Problem to solve
Output exactly, in the material below, the lines from the one with "Where should I" through the one with "Instruction: Increase Bananas". Omit all pictures.

Provided material
----

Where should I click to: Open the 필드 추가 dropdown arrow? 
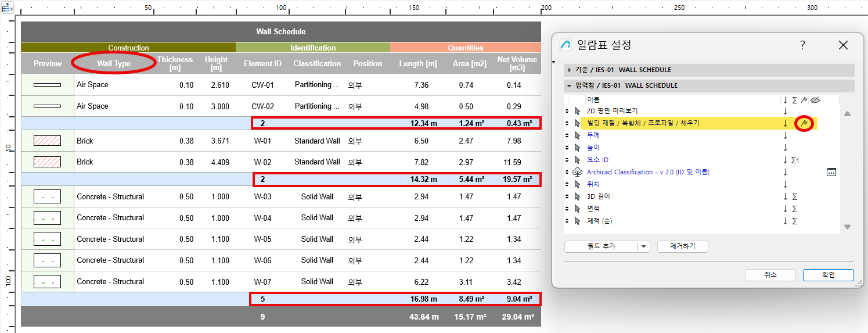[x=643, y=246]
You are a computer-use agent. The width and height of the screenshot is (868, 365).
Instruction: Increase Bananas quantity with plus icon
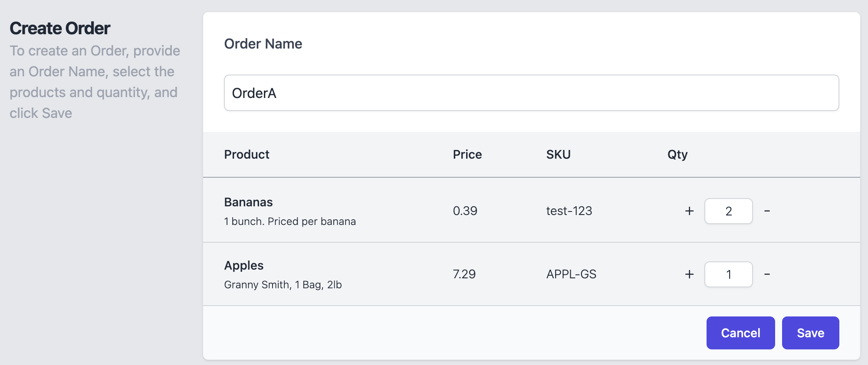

----

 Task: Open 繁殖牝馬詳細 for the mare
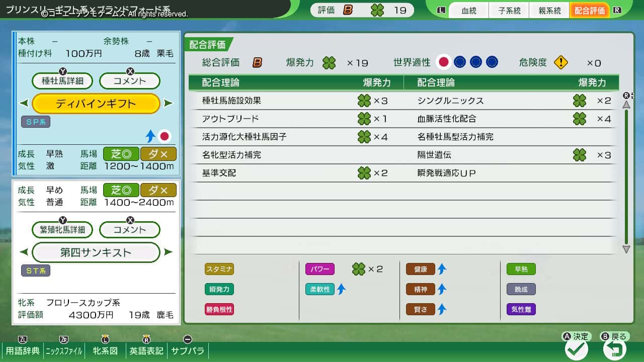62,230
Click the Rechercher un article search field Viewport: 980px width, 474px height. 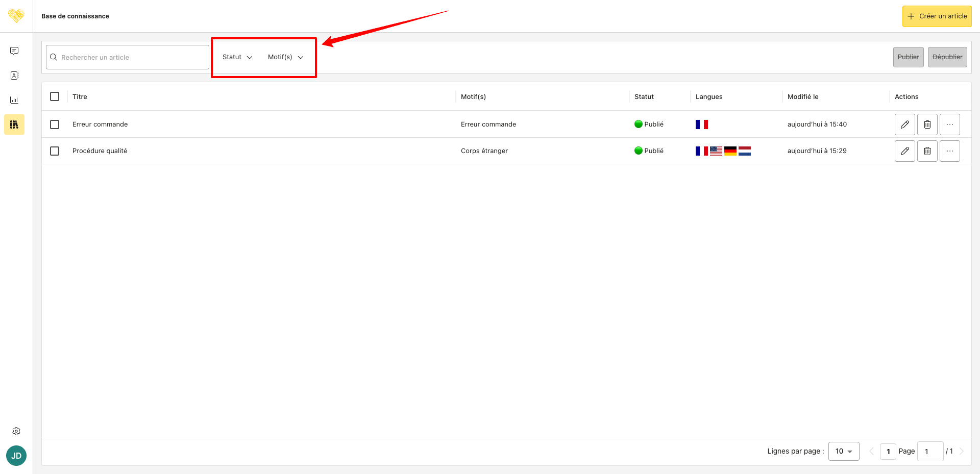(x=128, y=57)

----

Exercise output
Where should I click to: Open the 필드 추가 dropdown arrow? 
[x=643, y=246]
You are a computer-use agent. The width and height of the screenshot is (868, 365).
Instruction: Increase Bananas quantity with plus icon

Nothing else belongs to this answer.